Nearly 1 in 4 US Writers Has Self-Censored For Fear of Government Surveillance
A recently released survey of American writers conducted by PEN America Center in October found that government surveillance is having a chilling effect on freedom of expression.
PEN surveyed over 500 US writers about the impact of NSA surveillance revelations on their work and found that self-censorship is rampant due to anxieties about being spied on. Those surveyed admitted to purposely steering clear of writing, speaking about and even researching certain topics.
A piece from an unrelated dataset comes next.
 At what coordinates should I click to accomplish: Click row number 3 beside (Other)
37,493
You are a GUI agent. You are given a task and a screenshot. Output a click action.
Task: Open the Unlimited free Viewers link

Subjects being avoided relate to military affairs, the Middle East and North Africa, mass incarceration, drug policies, pornography, the Occupy movement, the study of certain languages, and criticism of the US government, all issues in desperate need of sunlight. But self-censorship guarantees that investigative journalism on topics such as these will be hampered.
From the report:
- 28% have curtailed or avoided social media activities, and another 12% have seriously considered doing so;
- 24% have deliberately avoided certain topics in phone or email conversations, and another 9% have seriously considered it;
- 16% have avoided writing or speaking about a particular topic, and another 11% have seriously considered it;
- 16% have refrained from conducting Internet searches or visiting websites on topics that may be considered controversial or suspicious, and another 12% have seriously considered it;
- 13% have taken extra steps to disguise or cover their digital footprints, and another 11% have seriously considered it;
- 3% have declined opportunities to meet (in person, or electronically) people who might be deemed security threats by the government, and another 4% have seriously considered it.
In countries with outright tyrannical regimes, it’s the government that does the censoring, whereas the US government has managed to get writers to do the legwork for them.
In a nation that prides itself on free speech, this should be cause for alarm. So where is the outrage?